Exercise description ▸ Reproduce the entries between the lines holding "Screen dimensions: 1024x807" and "Action: 922,664", inclusive, changing "plus" to "add" and leaving everything else unaltered. Omit the pictures from your answer.

Extracted data ▸
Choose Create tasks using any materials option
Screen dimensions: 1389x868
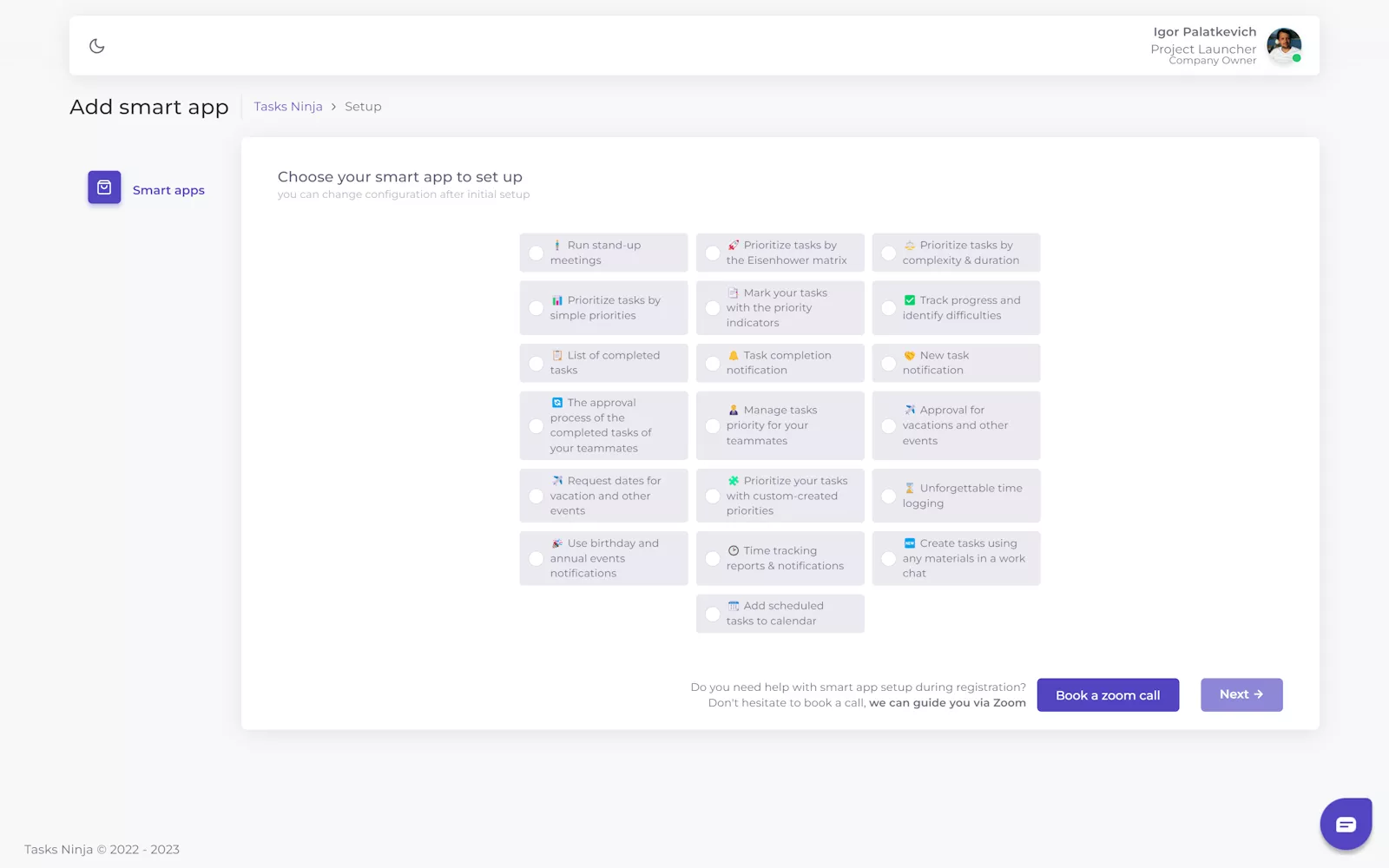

==

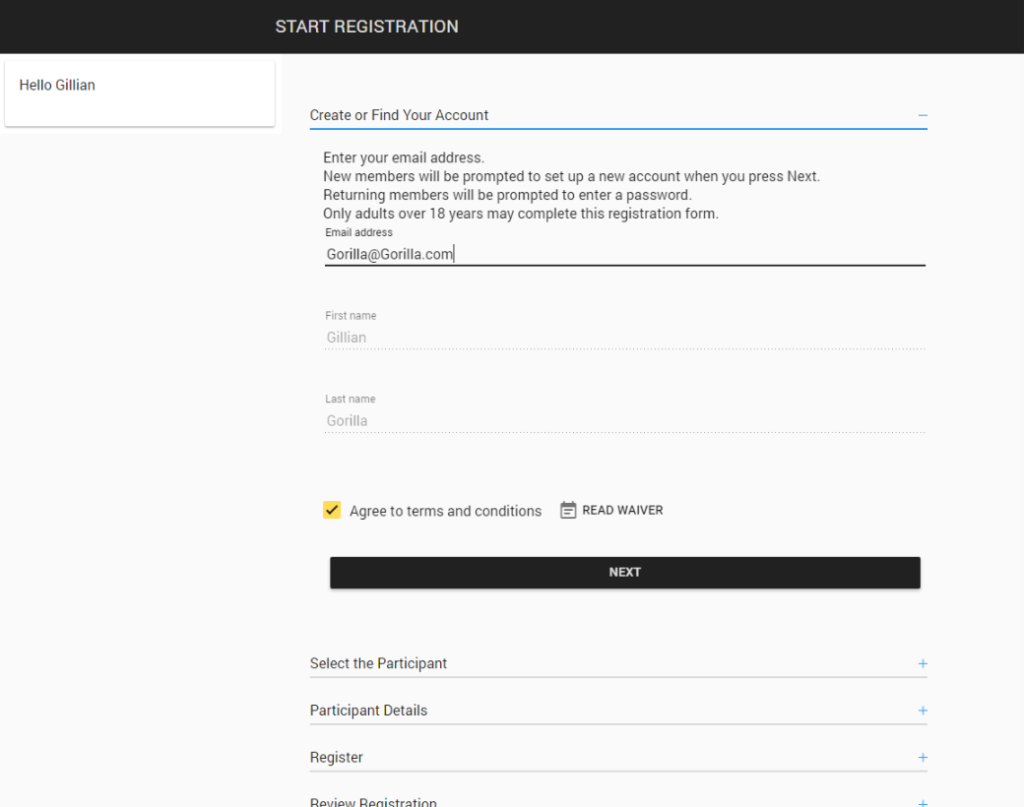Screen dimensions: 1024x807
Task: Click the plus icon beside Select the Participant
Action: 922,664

Expected answer ▸
Screen dimensions: 1024x807
Task: Click the add icon beside Select the Participant
Action: 922,664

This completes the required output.